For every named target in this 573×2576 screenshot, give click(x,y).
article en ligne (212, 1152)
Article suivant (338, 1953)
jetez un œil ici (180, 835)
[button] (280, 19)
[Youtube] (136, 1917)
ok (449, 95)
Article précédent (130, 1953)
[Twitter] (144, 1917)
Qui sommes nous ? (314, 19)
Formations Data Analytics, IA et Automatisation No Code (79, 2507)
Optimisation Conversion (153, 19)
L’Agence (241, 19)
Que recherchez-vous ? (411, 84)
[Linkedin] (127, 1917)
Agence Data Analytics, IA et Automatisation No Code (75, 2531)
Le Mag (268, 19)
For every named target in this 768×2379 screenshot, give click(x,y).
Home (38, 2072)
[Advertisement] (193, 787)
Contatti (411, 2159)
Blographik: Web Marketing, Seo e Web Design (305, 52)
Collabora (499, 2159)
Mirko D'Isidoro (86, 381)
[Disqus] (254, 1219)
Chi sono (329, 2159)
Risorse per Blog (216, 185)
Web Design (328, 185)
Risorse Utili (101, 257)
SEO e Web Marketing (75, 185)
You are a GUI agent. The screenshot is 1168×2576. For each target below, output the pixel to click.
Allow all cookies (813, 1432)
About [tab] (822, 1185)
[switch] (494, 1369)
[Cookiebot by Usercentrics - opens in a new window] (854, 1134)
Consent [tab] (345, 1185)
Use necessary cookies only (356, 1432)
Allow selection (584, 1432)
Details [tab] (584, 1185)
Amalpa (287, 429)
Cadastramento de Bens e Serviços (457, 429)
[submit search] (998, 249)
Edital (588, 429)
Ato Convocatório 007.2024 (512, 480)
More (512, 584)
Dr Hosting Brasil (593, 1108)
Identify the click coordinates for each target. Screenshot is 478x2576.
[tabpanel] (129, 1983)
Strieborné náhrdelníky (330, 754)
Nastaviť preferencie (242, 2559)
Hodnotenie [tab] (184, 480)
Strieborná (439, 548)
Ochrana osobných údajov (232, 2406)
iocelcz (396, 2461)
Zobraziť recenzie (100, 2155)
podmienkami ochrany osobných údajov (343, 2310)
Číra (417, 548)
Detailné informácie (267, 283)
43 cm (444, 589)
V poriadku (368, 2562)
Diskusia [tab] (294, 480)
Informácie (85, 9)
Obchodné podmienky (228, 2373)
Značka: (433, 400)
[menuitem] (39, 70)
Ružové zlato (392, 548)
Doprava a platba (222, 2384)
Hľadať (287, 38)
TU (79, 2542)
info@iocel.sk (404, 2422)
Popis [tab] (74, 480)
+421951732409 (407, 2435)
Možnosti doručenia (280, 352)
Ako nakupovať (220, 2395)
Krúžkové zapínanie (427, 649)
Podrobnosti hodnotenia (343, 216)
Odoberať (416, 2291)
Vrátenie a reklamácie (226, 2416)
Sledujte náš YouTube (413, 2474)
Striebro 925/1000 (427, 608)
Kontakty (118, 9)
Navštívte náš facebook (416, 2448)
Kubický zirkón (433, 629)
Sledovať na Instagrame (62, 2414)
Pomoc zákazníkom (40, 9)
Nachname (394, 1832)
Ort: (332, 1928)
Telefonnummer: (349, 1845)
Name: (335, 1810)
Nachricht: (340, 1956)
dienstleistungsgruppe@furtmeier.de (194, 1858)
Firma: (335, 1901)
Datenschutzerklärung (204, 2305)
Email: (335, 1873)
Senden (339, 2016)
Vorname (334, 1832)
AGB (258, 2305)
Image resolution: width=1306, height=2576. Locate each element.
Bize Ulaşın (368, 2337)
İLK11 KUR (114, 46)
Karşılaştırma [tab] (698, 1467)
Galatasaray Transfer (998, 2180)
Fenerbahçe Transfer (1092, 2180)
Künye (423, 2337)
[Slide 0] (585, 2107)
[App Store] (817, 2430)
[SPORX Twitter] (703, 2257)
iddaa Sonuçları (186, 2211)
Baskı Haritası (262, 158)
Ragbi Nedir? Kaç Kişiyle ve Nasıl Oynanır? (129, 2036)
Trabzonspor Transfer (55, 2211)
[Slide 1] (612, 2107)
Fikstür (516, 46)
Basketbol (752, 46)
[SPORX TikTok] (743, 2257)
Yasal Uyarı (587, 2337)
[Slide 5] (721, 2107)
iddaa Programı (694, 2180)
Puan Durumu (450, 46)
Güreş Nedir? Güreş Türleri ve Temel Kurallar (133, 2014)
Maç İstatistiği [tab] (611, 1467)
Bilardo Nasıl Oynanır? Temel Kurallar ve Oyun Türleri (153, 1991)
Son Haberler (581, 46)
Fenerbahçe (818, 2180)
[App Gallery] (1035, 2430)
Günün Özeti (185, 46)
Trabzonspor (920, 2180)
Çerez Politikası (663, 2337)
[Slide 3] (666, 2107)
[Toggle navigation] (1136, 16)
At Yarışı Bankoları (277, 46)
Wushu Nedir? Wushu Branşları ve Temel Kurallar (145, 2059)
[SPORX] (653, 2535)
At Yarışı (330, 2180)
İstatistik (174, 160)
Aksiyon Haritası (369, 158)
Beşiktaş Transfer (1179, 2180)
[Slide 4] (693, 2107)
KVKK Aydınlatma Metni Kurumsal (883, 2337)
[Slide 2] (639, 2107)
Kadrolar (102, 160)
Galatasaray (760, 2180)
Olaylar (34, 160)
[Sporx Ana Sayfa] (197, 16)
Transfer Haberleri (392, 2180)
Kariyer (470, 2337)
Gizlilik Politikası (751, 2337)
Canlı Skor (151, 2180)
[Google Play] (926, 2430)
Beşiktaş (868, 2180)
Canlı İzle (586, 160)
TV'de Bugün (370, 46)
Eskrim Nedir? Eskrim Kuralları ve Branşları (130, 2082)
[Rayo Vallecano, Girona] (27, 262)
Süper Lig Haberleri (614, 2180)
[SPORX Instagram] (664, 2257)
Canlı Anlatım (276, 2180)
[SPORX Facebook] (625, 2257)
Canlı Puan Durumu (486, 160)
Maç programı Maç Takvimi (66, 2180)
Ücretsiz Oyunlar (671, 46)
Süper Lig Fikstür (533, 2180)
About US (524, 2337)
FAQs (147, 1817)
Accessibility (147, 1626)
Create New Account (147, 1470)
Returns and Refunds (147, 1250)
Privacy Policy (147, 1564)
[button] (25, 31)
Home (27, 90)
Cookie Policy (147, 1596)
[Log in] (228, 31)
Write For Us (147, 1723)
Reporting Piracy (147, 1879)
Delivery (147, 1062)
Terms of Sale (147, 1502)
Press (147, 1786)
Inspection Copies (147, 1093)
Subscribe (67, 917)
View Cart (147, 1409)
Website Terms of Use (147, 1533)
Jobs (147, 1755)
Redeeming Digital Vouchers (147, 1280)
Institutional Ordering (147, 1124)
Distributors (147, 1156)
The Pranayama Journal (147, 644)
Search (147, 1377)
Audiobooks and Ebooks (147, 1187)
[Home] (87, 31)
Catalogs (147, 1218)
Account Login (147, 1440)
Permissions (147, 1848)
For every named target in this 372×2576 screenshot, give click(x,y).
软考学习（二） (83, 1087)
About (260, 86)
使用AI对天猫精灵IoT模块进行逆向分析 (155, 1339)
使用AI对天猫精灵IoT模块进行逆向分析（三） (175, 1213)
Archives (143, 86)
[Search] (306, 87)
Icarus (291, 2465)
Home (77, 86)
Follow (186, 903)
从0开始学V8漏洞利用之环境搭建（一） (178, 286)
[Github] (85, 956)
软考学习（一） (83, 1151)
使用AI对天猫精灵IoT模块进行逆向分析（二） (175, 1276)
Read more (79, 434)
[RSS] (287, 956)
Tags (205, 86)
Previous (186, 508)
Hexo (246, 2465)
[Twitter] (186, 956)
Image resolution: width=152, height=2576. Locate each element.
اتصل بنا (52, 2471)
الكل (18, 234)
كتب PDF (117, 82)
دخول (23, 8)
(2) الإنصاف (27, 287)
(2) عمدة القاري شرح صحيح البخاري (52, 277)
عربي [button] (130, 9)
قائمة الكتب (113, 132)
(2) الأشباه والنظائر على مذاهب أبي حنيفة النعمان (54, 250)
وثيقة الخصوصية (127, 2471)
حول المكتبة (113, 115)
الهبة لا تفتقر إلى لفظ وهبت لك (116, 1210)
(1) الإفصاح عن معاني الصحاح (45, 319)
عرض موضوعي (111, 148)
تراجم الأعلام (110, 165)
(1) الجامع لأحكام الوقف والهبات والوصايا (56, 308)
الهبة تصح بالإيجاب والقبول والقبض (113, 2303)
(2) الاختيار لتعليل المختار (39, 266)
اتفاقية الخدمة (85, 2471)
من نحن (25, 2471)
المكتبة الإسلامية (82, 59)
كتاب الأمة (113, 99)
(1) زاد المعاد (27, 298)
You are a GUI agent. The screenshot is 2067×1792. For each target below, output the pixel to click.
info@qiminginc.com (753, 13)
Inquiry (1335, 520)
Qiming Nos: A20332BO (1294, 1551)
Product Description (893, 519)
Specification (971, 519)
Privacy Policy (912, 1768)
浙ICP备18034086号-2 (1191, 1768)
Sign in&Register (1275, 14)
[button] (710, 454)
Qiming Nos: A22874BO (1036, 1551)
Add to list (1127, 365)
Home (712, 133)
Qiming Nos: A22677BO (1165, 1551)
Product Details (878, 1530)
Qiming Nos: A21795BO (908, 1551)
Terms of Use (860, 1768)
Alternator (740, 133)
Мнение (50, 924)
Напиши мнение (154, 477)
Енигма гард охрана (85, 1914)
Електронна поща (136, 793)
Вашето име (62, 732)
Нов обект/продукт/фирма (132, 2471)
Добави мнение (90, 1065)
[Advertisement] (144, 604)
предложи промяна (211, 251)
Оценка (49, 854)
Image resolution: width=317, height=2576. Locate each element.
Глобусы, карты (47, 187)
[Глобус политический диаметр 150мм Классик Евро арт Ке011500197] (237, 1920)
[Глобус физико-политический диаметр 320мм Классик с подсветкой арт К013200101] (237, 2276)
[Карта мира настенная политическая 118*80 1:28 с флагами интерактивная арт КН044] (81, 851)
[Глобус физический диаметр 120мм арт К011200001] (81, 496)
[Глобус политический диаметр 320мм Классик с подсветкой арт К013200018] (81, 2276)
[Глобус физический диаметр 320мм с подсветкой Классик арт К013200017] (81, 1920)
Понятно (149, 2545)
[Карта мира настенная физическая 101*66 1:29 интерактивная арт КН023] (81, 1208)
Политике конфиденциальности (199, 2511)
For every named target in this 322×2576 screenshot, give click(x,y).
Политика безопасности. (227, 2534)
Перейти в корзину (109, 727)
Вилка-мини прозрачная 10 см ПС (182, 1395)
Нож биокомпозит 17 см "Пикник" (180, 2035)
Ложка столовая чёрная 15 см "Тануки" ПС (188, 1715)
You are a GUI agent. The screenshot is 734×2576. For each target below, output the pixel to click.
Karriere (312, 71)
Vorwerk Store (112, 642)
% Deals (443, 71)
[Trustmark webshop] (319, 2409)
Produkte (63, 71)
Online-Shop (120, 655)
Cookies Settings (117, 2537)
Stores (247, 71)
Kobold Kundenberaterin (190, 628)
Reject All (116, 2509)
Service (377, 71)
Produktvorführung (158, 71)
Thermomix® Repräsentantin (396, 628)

:: Task brief ::
Please give an exact copy of the entries above, from the line with "[Home] (87, 31)" down to the line with "Глобусы, карты (47, 187)", inclusive, and nothing else.

:: Solution ::
[Home] (87, 31)
Catalogs (147, 1218)
Account Login (147, 1440)
Permissions (147, 1848)
For every named target in this 372×2576 screenshot, give click(x,y).
软考学习（二） (83, 1087)
About (260, 86)
使用AI对天猫精灵IoT模块进行逆向分析 (155, 1339)
使用AI对天猫精灵IoT模块进行逆向分析（三） (175, 1213)
Archives (143, 86)
[Search] (306, 87)
Icarus (291, 2465)
Home (77, 86)
Follow (186, 903)
从0开始学V8漏洞利用之环境搭建（一） (178, 286)
[Github] (85, 956)
软考学习（一） (83, 1151)
使用AI对天猫精灵IoT模块进行逆向分析（二） (175, 1276)
Read more (79, 434)
[RSS] (287, 956)
Tags (205, 86)
Previous (186, 508)
Hexo (246, 2465)
[Twitter] (186, 956)
Image resolution: width=152, height=2576. Locate each element.
اتصل بنا (52, 2471)
الكل (18, 234)
كتب PDF (117, 82)
دخول (23, 8)
(2) الإنصاف (27, 287)
(2) عمدة القاري شرح صحيح البخاري (52, 277)
عربي [button] (130, 9)
قائمة الكتب (113, 132)
(2) الأشباه والنظائر على مذاهب أبي حنيفة النعمان (54, 250)
وثيقة الخصوصية (127, 2471)
حول المكتبة (113, 115)
الهبة لا تفتقر إلى لفظ وهبت لك (116, 1210)
(1) الإفصاح عن معاني الصحاح (45, 319)
عرض موضوعي (111, 148)
تراجم الأعلام (110, 165)
(1) الجامع لأحكام الوقف والهبات والوصايا (56, 308)
الهبة تصح بالإيجاب والقبول والقبض (113, 2303)
(2) الاختيار لتعليل المختار (39, 266)
اتفاقية الخدمة (85, 2471)
من نحن (25, 2471)
المكتبة الإسلامية (82, 59)
كتاب الأمة (113, 99)
(1) زاد المعاد (27, 298)
You are a GUI agent. The screenshot is 2067×1792. For each target below, output the pixel to click.
info@qiminginc.com (753, 13)
Inquiry (1335, 520)
Qiming Nos: A20332BO (1294, 1551)
Product Description (893, 519)
Specification (971, 519)
Privacy Policy (912, 1768)
浙ICP备18034086号-2 (1191, 1768)
Sign in&Register (1275, 14)
[button] (710, 454)
Qiming Nos: A22874BO (1036, 1551)
Add to list (1127, 365)
Home (712, 133)
Qiming Nos: A22677BO (1165, 1551)
Product Details (878, 1530)
Qiming Nos: A21795BO (908, 1551)
Terms of Use (860, 1768)
Alternator (740, 133)
Мнение (50, 924)
Напиши мнение (154, 477)
Енигма гард охрана (85, 1914)
Електронна поща (136, 793)
Вашето име (62, 732)
Нов обект/продукт/фирма (132, 2471)
Добави мнение (90, 1065)
[Advertisement] (144, 604)
предложи промяна (211, 251)
Оценка (49, 854)
Image resolution: width=317, height=2576. Locate each element.
Глобусы, карты (47, 187)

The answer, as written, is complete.